Brano estratto:
==========

La nostra tradizione dice che...

«Il giorno di Natale - si legge in un rapporto napoleonico del 1811 redatto dall'allora prefetto di Forlì Leopoldo Staurenghi - ogni famiglia si fa una minestra di pasta col ripieno di ricotta, che chiamasi cappelletti. L'avidità di tale minestra è così generale che da tutti, e massime dai preti, si fanno delle scommesse di chi ne mangia una maggiore quantità, e si arriva da alcuni fino al numero di 400 o 500. Questo costume produce ogni anno la morte di qualche individuo per le forti indigestioni». 

Di una minestra «composta di ricotta, formaggio, uova e aromi, il tutto avvolto in pasta detta spoglia da lasagne» parla nel 1818 il forlivese Michele Placucci nel suo «Usi e pregiudizi de' contadini della Romagna». Sono dunque almeno due secoli che i cappelletti costituiscono uno dei tratti distintivi della Romagna. 
LA RICETTA GIUSTA
Cappelletti, dunque, ma qual è la ricetta giusta? Perché su come farli la Romagna si divide: basta spostarsi da un paese all'altro per mangiare cappelletti - tutti ottimi, per carità - diversi fra loro. La sola a non cambiare è la sfoglia, che dev'essere di farina di grano tenero, uova e acqua, né troppo morbida né troppo soda, omogenea e consistente. È sul contenuto del classico involtino, e batù, che le soluzioni diventano tante.
UN PRIMO DILEMMA “CARNE SÌ, CARNE NO”
Escludendo i tortellini bolognesi, che sono altra cosa, nel ravennate e nel cesenate prevale e batù di soli formaggi: forma, ovviamente, con l'aggiunta di un formaggio morbido che può essere la ricotta, il tomino, il raveggiolo o la casatella. Mentre invece nel forlivese e nel riminese si utilizzano anche carni leggere: petto di cappone, vitello, lonza e mortadella. - Noce moscata sempre e poco sale, poiché la forma di per sé fornisce sapidità al composto.

==========

Dati forniti:
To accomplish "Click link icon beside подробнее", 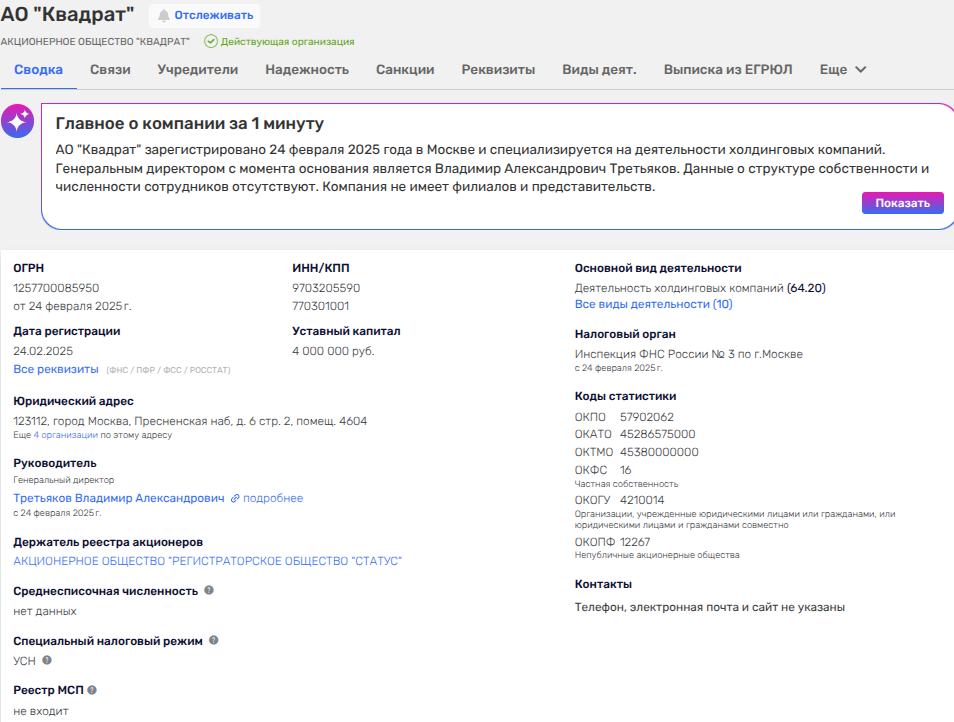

==========

Cosa farai:
A - Rispondi a queste domande sul brano dedicato ai cappelletti:
(i) In quale anno fu redatto il rapporto del prefetto di Forlì Leopoldo Staurenghi?
(ii) Con quali ingredienti deve essere fatta la sfoglia?
(iii) Quali carni si usano nel ripieno nel forlivese e nel riminese?
B - Estendi il brano sui cappelletti, partendo dopo la sua ultima frase.
Il materiale non ha alcun ruolo in questo lavoro.

Risposte:
A -
(i) Nel 1811.
(ii) Con farina di grano tenero, uova e acqua.
(iii) Petto di cappone, vitello, lonza e mortadella.

B -
Le soluzioni sono davvero tante, forse una per ciascuna famiglia o ristorante. A mano a mano che si allontanano dalla loro terra d'origine, i cappelletti finiscono fatalmente per subire alterazioni tali da renderli irriconoscibili. Citiamo il caso di un ripieno nel quale le compaiono maiale arrosto, cervella di vitello, mortadella e molto burro. Qualcuno potrà chiamarli ancora cappelletti, ma per favore non aggiunga «romagnoli», perché coi nostri hanno poco da spartire.
Si dirà che anche il grande Artusi prevede la carne, ma è bene sapere che il suo arcinoto «La, scienza in cucina e l'arte di mangiar bene» non rappresenta le usanze a tavola in Romagna, quanto il mangiare borghese del centro-nord d'Italia. 
Uno che se ne intende, Graziano Pozzetto, ha scritto recentemente in “Le minestre romagnole, di ieri e di oggi” che l’aggiunta di carni di petto di pollo, lonza o altro, «non ci sembra che migliorino affatto il gusto, e comunque esula dalle migliori tradizioni”.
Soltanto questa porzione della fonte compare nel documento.